Directions for this task
Could you write out the records below exactly as they appear?

Exercise input
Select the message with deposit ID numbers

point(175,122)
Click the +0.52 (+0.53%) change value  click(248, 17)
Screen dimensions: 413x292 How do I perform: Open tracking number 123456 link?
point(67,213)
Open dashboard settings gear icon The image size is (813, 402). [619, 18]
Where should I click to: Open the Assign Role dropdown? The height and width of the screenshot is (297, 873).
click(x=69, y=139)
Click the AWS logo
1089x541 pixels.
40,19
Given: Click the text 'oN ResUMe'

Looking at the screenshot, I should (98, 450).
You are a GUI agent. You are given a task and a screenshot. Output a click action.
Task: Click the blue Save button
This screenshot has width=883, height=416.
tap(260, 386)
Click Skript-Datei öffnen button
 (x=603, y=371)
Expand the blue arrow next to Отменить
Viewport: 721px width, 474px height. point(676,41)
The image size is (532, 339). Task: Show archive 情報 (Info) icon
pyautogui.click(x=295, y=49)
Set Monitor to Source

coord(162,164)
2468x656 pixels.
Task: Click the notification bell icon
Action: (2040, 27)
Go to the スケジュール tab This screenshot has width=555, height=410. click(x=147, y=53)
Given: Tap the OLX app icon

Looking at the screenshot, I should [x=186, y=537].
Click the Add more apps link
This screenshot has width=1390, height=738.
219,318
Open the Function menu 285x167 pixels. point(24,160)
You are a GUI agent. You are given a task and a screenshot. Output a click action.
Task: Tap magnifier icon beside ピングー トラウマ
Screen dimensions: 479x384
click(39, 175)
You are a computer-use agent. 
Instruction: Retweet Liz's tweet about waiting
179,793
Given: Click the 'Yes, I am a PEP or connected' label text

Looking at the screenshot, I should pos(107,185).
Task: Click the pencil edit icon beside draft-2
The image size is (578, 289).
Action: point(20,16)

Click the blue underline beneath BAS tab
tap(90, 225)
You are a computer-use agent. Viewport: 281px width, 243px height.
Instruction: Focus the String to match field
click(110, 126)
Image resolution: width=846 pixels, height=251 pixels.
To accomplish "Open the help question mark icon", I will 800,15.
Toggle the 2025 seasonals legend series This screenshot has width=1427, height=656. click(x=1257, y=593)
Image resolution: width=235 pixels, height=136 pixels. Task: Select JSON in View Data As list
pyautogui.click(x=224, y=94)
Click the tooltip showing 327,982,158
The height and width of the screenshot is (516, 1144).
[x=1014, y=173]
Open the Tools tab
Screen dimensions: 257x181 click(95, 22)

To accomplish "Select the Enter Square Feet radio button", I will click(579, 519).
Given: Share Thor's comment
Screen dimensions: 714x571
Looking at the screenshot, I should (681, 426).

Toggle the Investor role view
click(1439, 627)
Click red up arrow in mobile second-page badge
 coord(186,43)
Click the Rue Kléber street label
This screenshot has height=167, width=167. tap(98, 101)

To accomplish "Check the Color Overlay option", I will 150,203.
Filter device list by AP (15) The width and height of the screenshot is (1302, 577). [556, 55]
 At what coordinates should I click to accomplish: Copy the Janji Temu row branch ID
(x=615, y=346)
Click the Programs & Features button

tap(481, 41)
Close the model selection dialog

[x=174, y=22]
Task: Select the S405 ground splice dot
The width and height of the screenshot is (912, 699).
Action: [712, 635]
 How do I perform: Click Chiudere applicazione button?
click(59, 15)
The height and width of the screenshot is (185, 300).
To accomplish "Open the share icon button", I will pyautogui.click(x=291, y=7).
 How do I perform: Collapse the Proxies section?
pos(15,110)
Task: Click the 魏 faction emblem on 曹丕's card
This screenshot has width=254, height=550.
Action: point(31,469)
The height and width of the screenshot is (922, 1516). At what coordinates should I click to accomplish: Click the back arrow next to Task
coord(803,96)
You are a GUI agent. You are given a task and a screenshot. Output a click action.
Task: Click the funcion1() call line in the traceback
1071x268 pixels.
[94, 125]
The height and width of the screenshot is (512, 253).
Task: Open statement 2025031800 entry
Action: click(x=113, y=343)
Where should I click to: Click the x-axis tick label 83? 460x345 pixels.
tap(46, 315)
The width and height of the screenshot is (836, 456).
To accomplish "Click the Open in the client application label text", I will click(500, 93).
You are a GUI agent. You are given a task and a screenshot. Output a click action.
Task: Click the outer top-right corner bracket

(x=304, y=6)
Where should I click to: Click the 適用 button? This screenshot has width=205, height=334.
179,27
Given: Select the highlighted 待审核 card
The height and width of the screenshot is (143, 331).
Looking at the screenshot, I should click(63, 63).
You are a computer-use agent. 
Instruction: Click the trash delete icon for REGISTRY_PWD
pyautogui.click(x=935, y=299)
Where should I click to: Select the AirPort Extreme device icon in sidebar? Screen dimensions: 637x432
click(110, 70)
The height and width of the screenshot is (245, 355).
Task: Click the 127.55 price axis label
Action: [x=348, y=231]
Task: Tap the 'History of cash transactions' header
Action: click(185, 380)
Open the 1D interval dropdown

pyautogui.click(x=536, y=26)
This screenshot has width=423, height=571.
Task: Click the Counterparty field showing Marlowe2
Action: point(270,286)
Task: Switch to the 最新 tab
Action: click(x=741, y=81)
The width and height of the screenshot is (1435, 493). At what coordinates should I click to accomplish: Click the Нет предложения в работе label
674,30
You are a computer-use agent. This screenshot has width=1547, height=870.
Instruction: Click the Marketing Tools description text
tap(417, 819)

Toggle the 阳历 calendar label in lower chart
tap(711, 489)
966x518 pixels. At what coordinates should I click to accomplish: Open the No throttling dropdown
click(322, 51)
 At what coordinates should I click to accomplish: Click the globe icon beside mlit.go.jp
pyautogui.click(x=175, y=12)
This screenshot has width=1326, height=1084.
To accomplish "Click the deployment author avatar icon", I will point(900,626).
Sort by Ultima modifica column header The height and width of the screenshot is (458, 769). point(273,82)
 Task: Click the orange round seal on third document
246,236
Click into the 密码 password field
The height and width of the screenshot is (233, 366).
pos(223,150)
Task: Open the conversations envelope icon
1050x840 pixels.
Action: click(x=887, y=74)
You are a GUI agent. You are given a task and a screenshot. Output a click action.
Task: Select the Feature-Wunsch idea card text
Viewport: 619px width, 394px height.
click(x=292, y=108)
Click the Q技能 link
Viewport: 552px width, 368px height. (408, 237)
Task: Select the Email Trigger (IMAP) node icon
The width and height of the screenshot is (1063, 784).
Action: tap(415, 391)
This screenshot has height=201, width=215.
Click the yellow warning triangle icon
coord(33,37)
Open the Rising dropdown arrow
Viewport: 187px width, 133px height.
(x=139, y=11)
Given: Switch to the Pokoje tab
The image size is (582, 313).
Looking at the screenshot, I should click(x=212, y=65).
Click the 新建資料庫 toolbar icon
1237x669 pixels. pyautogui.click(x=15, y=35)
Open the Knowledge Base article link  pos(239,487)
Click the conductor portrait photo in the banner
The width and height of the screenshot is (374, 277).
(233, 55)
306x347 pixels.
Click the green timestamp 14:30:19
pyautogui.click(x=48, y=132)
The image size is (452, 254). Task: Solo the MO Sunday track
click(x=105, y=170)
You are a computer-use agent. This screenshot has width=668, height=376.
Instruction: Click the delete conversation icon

Answer to the exercise
Select the message with deposit ID numbers

point(175,122)
Click the +0.52 (+0.53%) change value  click(248, 17)
Screen dimensions: 413x292 How do I perform: Open tracking number 123456 link?
point(67,213)
Open dashboard settings gear icon The image size is (813, 402). [619, 18]
Where should I click to: Open the Assign Role dropdown? The height and width of the screenshot is (297, 873).
click(x=69, y=139)
Click the AWS logo
1089x541 pixels.
40,19
Given: Click the text 'oN ResUMe'

Looking at the screenshot, I should (98, 450).
You are a GUI agent. You are given a task and a screenshot. Output a click action.
Task: Click the blue Save button
This screenshot has width=883, height=416.
tap(260, 386)
Click Skript-Datei öffnen button
 (x=603, y=371)
Expand the blue arrow next to Отменить
Viewport: 721px width, 474px height. point(676,41)
The image size is (532, 339). Task: Show archive 情報 (Info) icon
pyautogui.click(x=295, y=49)
Set Monitor to Source

coord(162,164)
2468x656 pixels.
Task: Click the notification bell icon
Action: (2040, 27)
Go to the スケジュール tab This screenshot has width=555, height=410. click(x=147, y=53)
Given: Tap the OLX app icon

Looking at the screenshot, I should [x=186, y=537].
Click the Add more apps link
This screenshot has width=1390, height=738.
219,318
Open the Function menu 285x167 pixels. point(24,160)
You are a GUI agent. You are given a task and a screenshot. Output a click action.
Task: Tap magnifier icon beside ピングー トラウマ
Screen dimensions: 479x384
click(39, 175)
You are a computer-use agent. 
Instruction: Retweet Liz's tweet about waiting
179,793
Given: Click the 'Yes, I am a PEP or connected' label text

Looking at the screenshot, I should pos(107,185).
Task: Click the pencil edit icon beside draft-2
The image size is (578, 289).
Action: point(20,16)

Click the blue underline beneath BAS tab
tap(90, 225)
You are a computer-use agent. Viewport: 281px width, 243px height.
Instruction: Focus the String to match field
click(110, 126)
Image resolution: width=846 pixels, height=251 pixels.
To accomplish "Open the help question mark icon", I will 800,15.
Toggle the 2025 seasonals legend series This screenshot has width=1427, height=656. click(x=1257, y=593)
Image resolution: width=235 pixels, height=136 pixels. Task: Select JSON in View Data As list
pyautogui.click(x=224, y=94)
Click the tooltip showing 327,982,158
The height and width of the screenshot is (516, 1144).
[x=1014, y=173]
Open the Tools tab
Screen dimensions: 257x181 click(95, 22)

To accomplish "Select the Enter Square Feet radio button", I will click(579, 519).
Given: Share Thor's comment
Screen dimensions: 714x571
Looking at the screenshot, I should (681, 426).

Toggle the Investor role view
click(1439, 627)
Click red up arrow in mobile second-page badge
 coord(186,43)
Click the Rue Kléber street label
This screenshot has height=167, width=167. tap(98, 101)

To accomplish "Check the Color Overlay option", I will 150,203.
Filter device list by AP (15) The width and height of the screenshot is (1302, 577). [556, 55]
 At what coordinates should I click to accomplish: Copy the Janji Temu row branch ID
(x=615, y=346)
Click the Programs & Features button

tap(481, 41)
Close the model selection dialog

[x=174, y=22]
Task: Select the S405 ground splice dot
The width and height of the screenshot is (912, 699).
Action: [712, 635]
 How do I perform: Click Chiudere applicazione button?
click(59, 15)
The height and width of the screenshot is (185, 300).
To accomplish "Open the share icon button", I will pyautogui.click(x=291, y=7).
 How do I perform: Collapse the Proxies section?
pos(15,110)
Task: Click the 魏 faction emblem on 曹丕's card
This screenshot has width=254, height=550.
Action: point(31,469)
The height and width of the screenshot is (922, 1516). At what coordinates should I click to accomplish: Click the back arrow next to Task
coord(803,96)
You are a GUI agent. You are given a task and a screenshot. Output a click action.
Task: Click the funcion1() call line in the traceback
1071x268 pixels.
[94, 125]
The height and width of the screenshot is (512, 253).
Task: Open statement 2025031800 entry
Action: click(x=113, y=343)
Where should I click to: Click the x-axis tick label 83? 460x345 pixels.
tap(46, 315)
The width and height of the screenshot is (836, 456).
To accomplish "Click the Open in the client application label text", I will click(500, 93).
You are a GUI agent. You are given a task and a screenshot. Output a click action.
Task: Click the outer top-right corner bracket

(x=304, y=6)
Where should I click to: Click the 適用 button? This screenshot has width=205, height=334.
179,27
Given: Select the highlighted 待审核 card
The height and width of the screenshot is (143, 331).
Looking at the screenshot, I should click(63, 63).
You are a computer-use agent. 
Instruction: Click the trash delete icon for REGISTRY_PWD
pyautogui.click(x=935, y=299)
Where should I click to: Select the AirPort Extreme device icon in sidebar? Screen dimensions: 637x432
click(110, 70)
The height and width of the screenshot is (245, 355).
Task: Click the 127.55 price axis label
Action: [x=348, y=231]
Task: Tap the 'History of cash transactions' header
Action: click(185, 380)
Open the 1D interval dropdown

pyautogui.click(x=536, y=26)
This screenshot has width=423, height=571.
Task: Click the Counterparty field showing Marlowe2
Action: point(270,286)
Task: Switch to the 最新 tab
Action: click(x=741, y=81)
The width and height of the screenshot is (1435, 493). At what coordinates should I click to accomplish: Click the Нет предложения в работе label
674,30
You are a computer-use agent. This screenshot has width=1547, height=870.
Instruction: Click the Marketing Tools description text
tap(417, 819)

Toggle the 阳历 calendar label in lower chart
tap(711, 489)
966x518 pixels. At what coordinates should I click to accomplish: Open the No throttling dropdown
click(322, 51)
 At what coordinates should I click to accomplish: Click the globe icon beside mlit.go.jp
pyautogui.click(x=175, y=12)
This screenshot has width=1326, height=1084.
To accomplish "Click the deployment author avatar icon", I will point(900,626).
Sort by Ultima modifica column header The height and width of the screenshot is (458, 769). point(273,82)
 Task: Click the orange round seal on third document
246,236
Click into the 密码 password field
The height and width of the screenshot is (233, 366).
pos(223,150)
Task: Open the conversations envelope icon
1050x840 pixels.
Action: click(x=887, y=74)
You are a GUI agent. You are given a task and a screenshot. Output a click action.
Task: Select the Feature-Wunsch idea card text
Viewport: 619px width, 394px height.
click(x=292, y=108)
Click the Q技能 link
Viewport: 552px width, 368px height. (408, 237)
Task: Select the Email Trigger (IMAP) node icon
The width and height of the screenshot is (1063, 784).
Action: tap(415, 391)
This screenshot has height=201, width=215.
Click the yellow warning triangle icon
coord(33,37)
Open the Rising dropdown arrow
Viewport: 187px width, 133px height.
(x=139, y=11)
Given: Switch to the Pokoje tab
The image size is (582, 313).
Looking at the screenshot, I should click(x=212, y=65).
Click the 新建資料庫 toolbar icon
1237x669 pixels. pyautogui.click(x=15, y=35)
Open the Knowledge Base article link  pos(239,487)
Click the conductor portrait photo in the banner
The width and height of the screenshot is (374, 277).
(233, 55)
306x347 pixels.
Click the green timestamp 14:30:19
pyautogui.click(x=48, y=132)
The image size is (452, 254). Task: Solo the MO Sunday track
click(x=105, y=170)
You are a computer-use agent. This screenshot has width=668, height=376.
Instruction: Click the delete conversation icon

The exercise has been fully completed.